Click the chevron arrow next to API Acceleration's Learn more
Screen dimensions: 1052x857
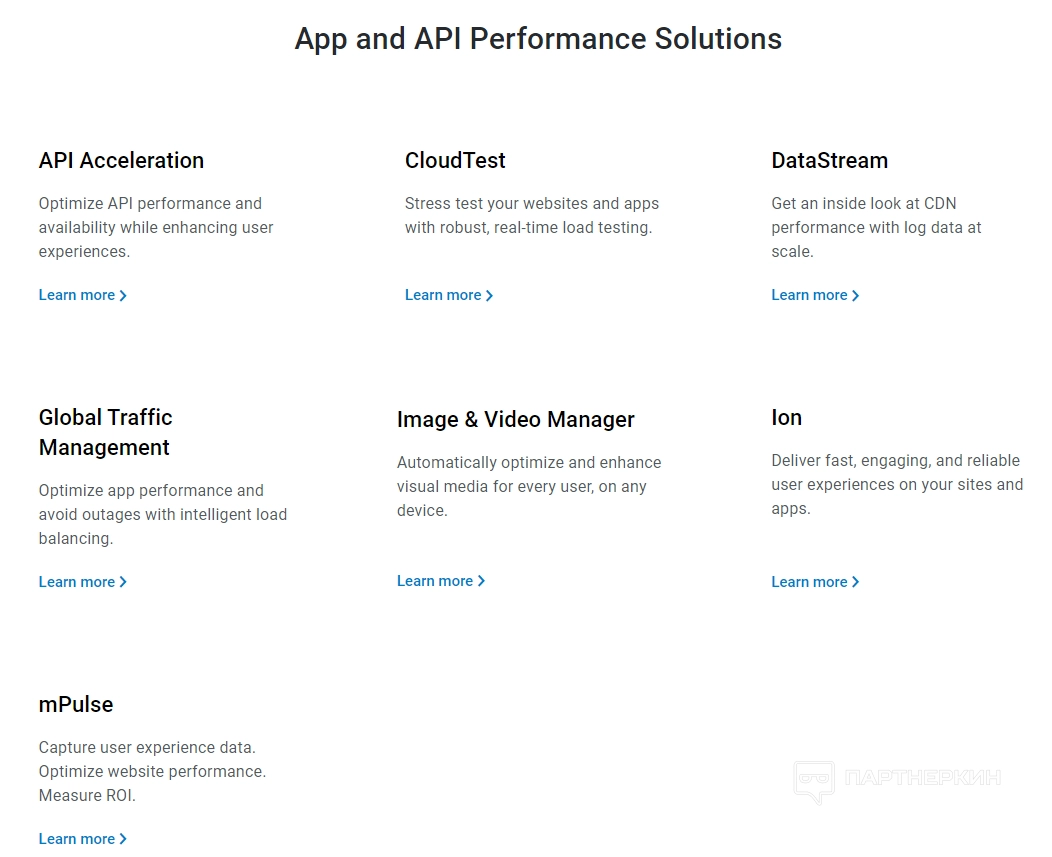pyautogui.click(x=123, y=296)
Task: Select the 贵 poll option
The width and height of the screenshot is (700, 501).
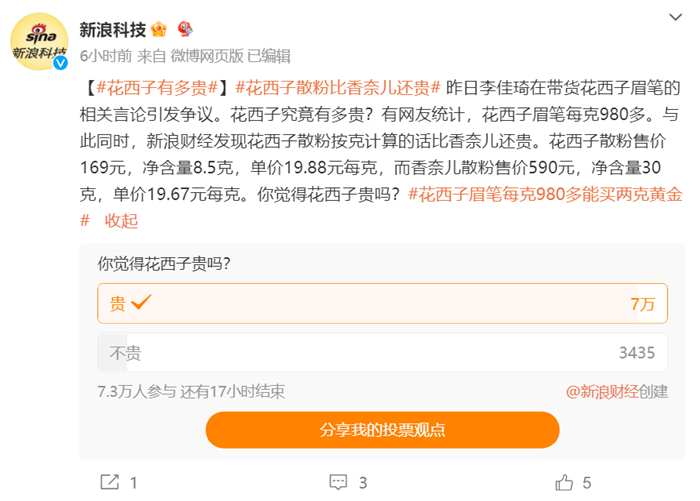Action: [x=376, y=304]
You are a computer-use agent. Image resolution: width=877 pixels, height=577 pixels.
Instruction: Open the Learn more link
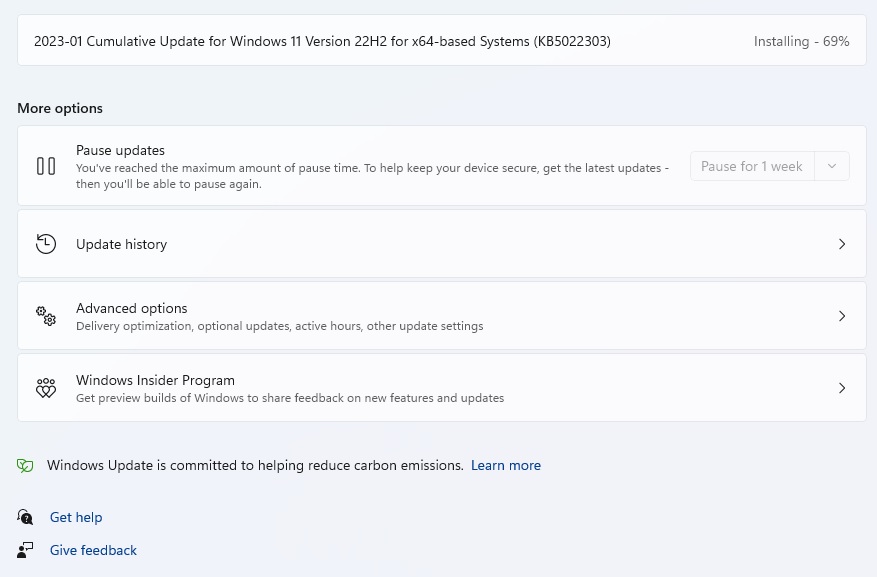coord(506,465)
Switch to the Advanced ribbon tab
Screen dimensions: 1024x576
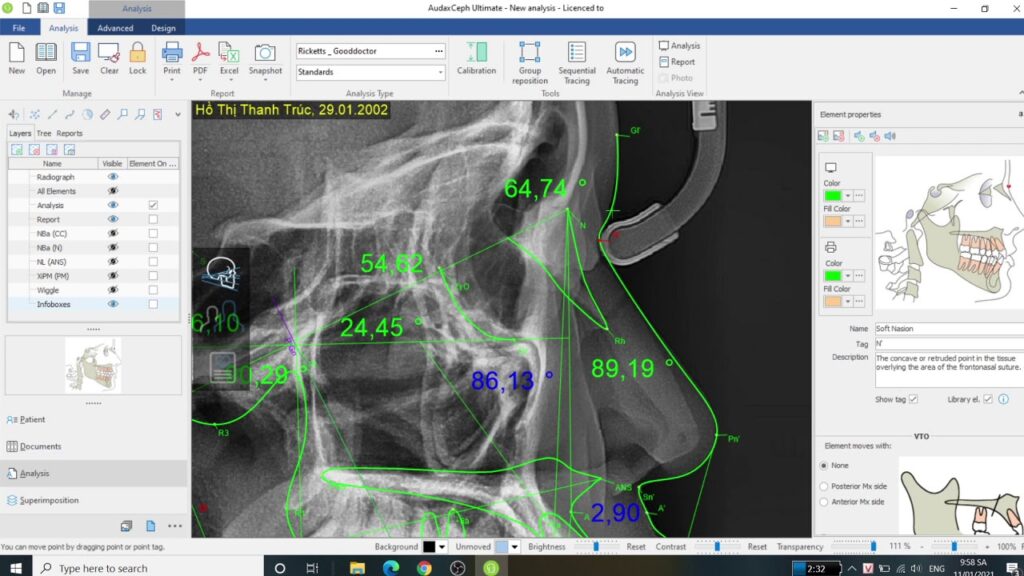115,28
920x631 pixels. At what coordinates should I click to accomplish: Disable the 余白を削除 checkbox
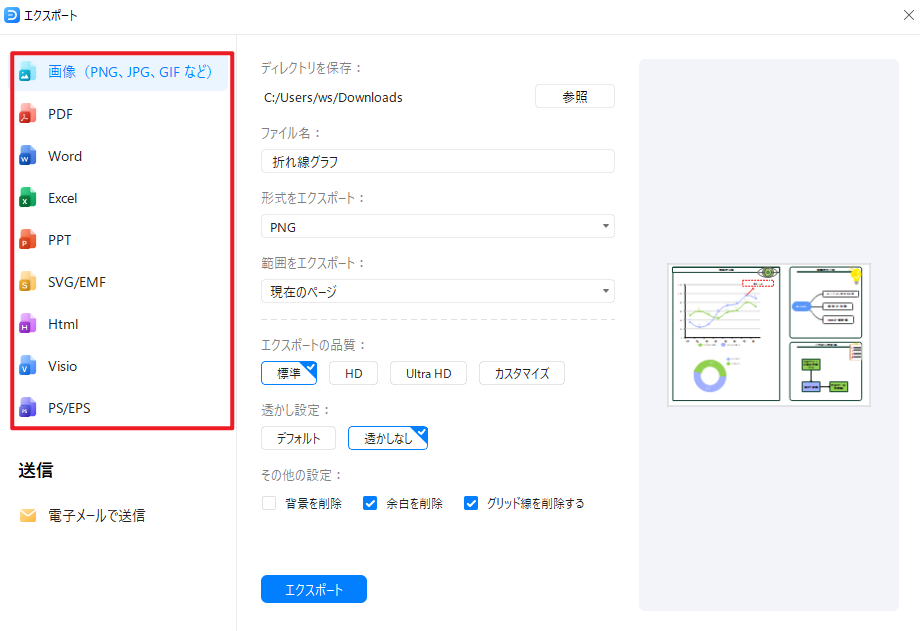click(369, 503)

▸ **Activity**
If an entry contains an image, print the rest of that entry exactly and leave the image out.

▸ **Task solution**
Click the chevron arrow next to API Acceleration's Learn more
Screen dimensions: 1052x857
pyautogui.click(x=123, y=296)
Task: Select the 贵 poll option
The width and height of the screenshot is (700, 501).
Action: [x=376, y=304]
You are a computer-use agent. Image resolution: width=877 pixels, height=577 pixels.
Instruction: Open the Learn more link
coord(506,465)
Switch to the Advanced ribbon tab
Screen dimensions: 1024x576
115,28
920x631 pixels. At what coordinates should I click to accomplish: Disable the 余白を削除 checkbox
click(369, 503)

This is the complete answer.